During this period Facebook experienced a huge amount of growth. For example, in 2013 Facebook earned $7.7 billion through their ad network. In 2016, Facebook gained a lot of traction internationally, which was the cause of another growth spurt. The same year they introduced chat bots. It allows businesses to automate customer service 24/7. 

2017: Presidential Election Scandal

Fake ads were run unknowingly during the 2016 US Presidential Election, which resulted in a policy change – they highlighted the page posts that are ads

2018: More ad formats

The number of ad formats was increased to 11, giving advertisers more tools. The ad formats include images, videos, carousels, and collections. 

The Future of Facebook Ads

From the timeline above you can see that Facebook is constantly introducing new features and adapting. Therefore, you can expect them to add even more features, acquire new companies to branch out, and remain one of the top destinations for advertisers. 

However, before we move forward, does do Facebook have problems that need to be fixed? In the next section, we will take a quick look at a few of the shortcomings that cause advertisers to pull their hair out in frustration. 

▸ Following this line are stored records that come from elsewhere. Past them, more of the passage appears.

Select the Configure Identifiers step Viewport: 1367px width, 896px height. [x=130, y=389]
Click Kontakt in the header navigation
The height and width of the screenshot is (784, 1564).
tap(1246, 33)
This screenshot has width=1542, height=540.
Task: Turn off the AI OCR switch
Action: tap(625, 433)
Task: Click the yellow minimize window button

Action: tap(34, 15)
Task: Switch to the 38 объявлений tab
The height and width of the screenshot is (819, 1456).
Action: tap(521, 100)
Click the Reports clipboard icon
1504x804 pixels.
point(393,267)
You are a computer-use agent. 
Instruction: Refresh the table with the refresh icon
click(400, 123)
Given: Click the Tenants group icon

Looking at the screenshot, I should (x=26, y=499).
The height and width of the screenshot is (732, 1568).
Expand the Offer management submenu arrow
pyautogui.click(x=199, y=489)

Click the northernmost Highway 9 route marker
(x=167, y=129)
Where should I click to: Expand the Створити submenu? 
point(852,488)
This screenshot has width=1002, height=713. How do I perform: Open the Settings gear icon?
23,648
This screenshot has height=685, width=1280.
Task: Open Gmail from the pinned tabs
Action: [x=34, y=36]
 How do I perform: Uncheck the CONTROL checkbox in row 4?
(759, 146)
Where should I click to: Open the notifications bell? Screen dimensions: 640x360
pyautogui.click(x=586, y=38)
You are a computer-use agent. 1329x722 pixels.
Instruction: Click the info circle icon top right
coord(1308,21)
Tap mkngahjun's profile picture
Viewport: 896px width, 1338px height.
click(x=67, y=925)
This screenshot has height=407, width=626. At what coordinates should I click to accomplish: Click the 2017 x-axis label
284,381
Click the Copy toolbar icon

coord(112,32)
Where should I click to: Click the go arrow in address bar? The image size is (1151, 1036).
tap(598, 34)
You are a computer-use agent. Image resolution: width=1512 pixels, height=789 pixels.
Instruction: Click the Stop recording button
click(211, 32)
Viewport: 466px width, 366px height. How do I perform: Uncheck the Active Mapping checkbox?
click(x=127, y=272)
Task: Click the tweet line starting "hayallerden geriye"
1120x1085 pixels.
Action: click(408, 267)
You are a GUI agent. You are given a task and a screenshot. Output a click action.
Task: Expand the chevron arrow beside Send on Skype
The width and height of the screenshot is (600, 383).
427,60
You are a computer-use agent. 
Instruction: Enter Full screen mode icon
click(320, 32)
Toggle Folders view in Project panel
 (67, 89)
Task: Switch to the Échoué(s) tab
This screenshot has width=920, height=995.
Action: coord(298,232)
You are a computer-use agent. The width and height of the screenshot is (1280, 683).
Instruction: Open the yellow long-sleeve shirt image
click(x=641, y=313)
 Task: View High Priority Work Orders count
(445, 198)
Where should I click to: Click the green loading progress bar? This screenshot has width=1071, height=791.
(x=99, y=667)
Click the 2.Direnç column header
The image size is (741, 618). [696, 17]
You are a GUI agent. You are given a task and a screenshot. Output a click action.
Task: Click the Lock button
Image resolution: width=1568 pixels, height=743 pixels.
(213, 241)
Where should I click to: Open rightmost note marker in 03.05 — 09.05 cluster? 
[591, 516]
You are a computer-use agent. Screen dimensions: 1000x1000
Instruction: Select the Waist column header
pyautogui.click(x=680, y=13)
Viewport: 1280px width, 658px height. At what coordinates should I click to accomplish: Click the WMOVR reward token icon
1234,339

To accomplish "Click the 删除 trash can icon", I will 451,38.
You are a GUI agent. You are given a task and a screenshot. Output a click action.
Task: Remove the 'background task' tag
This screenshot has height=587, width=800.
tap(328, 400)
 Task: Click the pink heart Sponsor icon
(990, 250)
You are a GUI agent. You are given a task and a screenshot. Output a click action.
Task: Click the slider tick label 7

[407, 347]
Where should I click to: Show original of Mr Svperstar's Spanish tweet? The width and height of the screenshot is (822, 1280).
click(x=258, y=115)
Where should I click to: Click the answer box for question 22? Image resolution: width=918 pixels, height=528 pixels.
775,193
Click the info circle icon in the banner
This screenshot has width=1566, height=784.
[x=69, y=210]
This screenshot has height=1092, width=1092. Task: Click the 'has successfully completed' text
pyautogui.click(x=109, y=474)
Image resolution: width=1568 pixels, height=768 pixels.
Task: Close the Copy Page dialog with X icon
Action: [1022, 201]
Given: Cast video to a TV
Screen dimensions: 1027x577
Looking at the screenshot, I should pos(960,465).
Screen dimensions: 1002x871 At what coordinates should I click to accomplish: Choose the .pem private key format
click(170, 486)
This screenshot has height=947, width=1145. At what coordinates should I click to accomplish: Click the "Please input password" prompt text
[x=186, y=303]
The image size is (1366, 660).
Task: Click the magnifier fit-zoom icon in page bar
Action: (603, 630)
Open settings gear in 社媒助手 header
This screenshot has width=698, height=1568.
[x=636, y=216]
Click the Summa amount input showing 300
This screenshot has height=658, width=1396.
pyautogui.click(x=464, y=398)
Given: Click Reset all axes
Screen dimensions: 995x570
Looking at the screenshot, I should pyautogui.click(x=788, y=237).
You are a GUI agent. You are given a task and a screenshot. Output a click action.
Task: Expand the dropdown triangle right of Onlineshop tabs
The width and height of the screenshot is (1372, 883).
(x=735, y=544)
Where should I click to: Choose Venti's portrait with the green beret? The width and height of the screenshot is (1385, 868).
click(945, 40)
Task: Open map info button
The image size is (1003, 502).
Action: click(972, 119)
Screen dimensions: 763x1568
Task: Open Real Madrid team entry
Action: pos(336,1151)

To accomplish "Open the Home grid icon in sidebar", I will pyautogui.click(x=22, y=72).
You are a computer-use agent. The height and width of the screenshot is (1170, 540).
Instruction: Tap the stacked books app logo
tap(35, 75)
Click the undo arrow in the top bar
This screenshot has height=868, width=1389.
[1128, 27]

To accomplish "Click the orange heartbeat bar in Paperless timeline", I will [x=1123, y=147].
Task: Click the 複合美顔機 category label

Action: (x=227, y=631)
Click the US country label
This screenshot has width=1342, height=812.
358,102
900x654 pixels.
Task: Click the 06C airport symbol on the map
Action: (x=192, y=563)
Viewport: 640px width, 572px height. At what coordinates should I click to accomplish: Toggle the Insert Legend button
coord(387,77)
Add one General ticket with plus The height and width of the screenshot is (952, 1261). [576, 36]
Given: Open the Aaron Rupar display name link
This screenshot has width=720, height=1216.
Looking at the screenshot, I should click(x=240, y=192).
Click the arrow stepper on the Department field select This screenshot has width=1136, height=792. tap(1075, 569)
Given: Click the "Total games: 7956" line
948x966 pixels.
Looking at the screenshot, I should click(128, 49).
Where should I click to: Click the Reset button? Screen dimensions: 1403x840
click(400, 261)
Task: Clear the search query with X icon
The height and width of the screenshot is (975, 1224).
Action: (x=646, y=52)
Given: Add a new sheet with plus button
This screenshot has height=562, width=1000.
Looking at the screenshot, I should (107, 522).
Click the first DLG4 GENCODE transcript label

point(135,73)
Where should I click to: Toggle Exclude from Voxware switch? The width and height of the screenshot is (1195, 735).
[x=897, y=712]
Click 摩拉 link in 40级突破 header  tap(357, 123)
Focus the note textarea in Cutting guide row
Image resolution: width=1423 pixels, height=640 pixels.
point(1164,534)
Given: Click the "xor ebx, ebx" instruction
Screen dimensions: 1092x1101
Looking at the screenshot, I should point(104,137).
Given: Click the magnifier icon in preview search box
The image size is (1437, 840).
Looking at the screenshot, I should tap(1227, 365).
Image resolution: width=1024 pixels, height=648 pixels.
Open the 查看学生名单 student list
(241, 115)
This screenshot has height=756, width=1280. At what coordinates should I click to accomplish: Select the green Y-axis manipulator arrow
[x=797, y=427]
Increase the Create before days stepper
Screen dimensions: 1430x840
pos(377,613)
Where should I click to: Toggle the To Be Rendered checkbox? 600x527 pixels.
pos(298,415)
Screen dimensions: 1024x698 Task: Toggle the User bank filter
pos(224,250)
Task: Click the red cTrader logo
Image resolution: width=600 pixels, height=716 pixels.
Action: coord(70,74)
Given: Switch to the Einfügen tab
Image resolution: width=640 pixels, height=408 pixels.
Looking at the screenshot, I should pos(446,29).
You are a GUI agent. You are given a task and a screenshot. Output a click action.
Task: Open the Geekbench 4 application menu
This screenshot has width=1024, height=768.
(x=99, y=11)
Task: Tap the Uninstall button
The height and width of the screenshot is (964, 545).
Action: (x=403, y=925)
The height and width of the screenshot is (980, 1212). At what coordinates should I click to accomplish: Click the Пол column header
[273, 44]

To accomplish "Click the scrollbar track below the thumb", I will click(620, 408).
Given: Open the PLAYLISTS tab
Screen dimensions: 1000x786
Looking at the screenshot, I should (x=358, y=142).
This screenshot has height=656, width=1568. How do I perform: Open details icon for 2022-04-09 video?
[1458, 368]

Are Facebook Ads Problematic These Days?

In the last article of the series, “Tackling Click Fraud in Facebook Ads”, we will examine the problems in more detail – but for now, let’s start with a brief overview. Facebook ads were built on knowing a lot about you – more than you realize. The combination of sophisticated algorithms and many data points build up strikingly accurate user profiles. The lines between what should be private and public get blurred in the name of making a profit for advertisers. 

Poor privacy issues is a reputation that Facebook can’t shake. However, a campaign has been launched to rebuild their ads so they know a lot less about you. The stakes for getting this right are huge as governing bodies and countries look to increase restrictions on data collection. For example, the Biden administration showed interest in policing the surveillance of users, and the European Union may ban the use of micro-targeting. This could be a game-changer for online advertising. Huge losses may follow for platforms not ready to adapt. 

Click fraud is another thorn in Facebook’s side that sees no end to the problem. The combination of bot traffic, click farms, competitors, and invalid/accidental clicks plague the platform. It’s causing a significant hit to advertising ROI. 

The problem is that you can’t stop click fraud since you can’t block individual clicks. Fortunately, there are steps you can take to tackle the problem. ClickGaurd has got your back, and we will share a few juicy tips that may help you get rid of those pesky invalid clicks in the last article of the series. 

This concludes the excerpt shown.